Она никогда не вмешивалась в наши толки, беседы и прения ни с какими поучениями и наставлениями. Никаких «прав старости» на руководство молодостью она за собою не признавала или, во всяком случае, никогда их не предъявляла; ни в какую стычку с новым временем она не входила, но с какой-то удивительной свежестью чувства и отзывчивостью сердца умела воспринять она многое – и, по совести сказать, лучшее – из наших устремлений, а надо многим умела безобидно посмеяться или не без добродушного лукавства покачать головой. Но суда над молодежью и над ее бурными порывами она на себя не брала и потому никогда не терпела от тех обычных нападений, которым подвергается косная старость от окрыленной молодости.
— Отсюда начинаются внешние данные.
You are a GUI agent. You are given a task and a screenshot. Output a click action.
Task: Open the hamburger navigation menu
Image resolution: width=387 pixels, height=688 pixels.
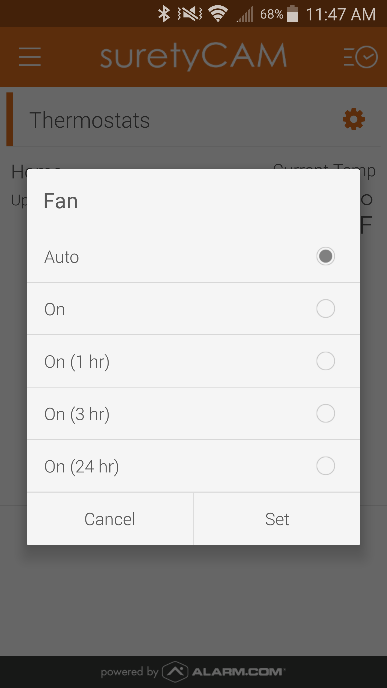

Но удивительное дело! Не разбираясь ни в каких политических толках, няня умела чутко распознать человека сквозь его маску из идей и слов, надетую иной раз так плотно, что она казалась приросшей к лицу. Няня, бывало, вяжет чулок или штопает носки (мы оттопывали их в те годы странствий без числа!), а сама прислушивается к нашим горячим спорам, и вдруг, много спустя, скажет:
– Чубастый-то ерепенится, а пустой он: шалтай-болтай.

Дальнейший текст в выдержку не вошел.